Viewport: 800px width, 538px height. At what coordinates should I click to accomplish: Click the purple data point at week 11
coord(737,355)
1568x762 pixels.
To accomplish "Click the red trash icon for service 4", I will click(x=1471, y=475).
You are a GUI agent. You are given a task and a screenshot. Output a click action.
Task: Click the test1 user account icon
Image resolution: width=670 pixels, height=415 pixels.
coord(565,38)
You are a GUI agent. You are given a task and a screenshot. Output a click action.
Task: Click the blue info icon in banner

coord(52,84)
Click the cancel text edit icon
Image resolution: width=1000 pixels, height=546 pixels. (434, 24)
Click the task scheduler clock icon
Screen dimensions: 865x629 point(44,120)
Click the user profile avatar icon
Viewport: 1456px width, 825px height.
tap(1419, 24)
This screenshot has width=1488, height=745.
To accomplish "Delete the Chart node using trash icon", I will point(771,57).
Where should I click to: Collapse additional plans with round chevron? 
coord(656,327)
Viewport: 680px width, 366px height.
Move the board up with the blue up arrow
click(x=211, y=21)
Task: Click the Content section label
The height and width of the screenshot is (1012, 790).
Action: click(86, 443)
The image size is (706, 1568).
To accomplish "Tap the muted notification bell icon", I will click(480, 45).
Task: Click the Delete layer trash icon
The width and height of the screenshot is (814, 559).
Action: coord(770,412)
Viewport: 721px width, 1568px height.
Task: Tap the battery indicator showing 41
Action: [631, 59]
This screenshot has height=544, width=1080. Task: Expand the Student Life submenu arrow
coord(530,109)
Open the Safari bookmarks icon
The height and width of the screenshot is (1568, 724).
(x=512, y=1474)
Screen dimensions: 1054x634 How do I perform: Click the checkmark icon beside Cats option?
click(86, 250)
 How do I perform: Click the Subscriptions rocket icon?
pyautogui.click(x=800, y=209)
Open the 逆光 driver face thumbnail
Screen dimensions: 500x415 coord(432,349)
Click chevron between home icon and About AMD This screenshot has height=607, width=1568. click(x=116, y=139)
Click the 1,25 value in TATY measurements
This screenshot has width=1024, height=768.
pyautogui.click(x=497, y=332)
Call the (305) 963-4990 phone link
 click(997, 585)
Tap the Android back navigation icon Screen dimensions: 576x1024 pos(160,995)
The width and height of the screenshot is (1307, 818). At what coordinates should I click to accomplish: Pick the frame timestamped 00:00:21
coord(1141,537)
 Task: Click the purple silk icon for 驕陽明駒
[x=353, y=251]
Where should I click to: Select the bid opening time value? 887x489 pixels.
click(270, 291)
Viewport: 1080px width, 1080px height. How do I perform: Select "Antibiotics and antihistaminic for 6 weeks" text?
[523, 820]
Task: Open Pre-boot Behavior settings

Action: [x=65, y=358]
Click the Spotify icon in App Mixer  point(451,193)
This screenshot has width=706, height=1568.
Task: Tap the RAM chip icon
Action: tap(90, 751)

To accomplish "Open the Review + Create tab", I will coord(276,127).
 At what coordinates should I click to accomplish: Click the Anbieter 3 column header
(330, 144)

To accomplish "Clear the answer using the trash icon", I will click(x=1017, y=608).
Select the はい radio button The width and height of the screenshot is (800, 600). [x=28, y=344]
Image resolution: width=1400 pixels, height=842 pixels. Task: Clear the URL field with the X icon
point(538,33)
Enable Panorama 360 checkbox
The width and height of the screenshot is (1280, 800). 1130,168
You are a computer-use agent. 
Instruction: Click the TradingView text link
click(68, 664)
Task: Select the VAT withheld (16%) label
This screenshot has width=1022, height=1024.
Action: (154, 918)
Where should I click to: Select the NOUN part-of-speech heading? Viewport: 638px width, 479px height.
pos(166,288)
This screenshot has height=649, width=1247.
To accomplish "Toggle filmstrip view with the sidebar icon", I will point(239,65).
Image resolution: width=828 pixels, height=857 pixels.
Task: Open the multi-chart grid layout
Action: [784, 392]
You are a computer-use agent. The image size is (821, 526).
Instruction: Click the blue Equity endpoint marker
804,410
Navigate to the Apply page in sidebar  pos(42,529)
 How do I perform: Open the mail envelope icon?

■ ■ ■ ■ ■ ■ ■

◆ **What to do**
Among the lines of the listing above, which ones hold "size"? Copy them.

◆ **Task response**
The image size is (706, 1568).
You are a computer-use agent. The image size is (821, 526).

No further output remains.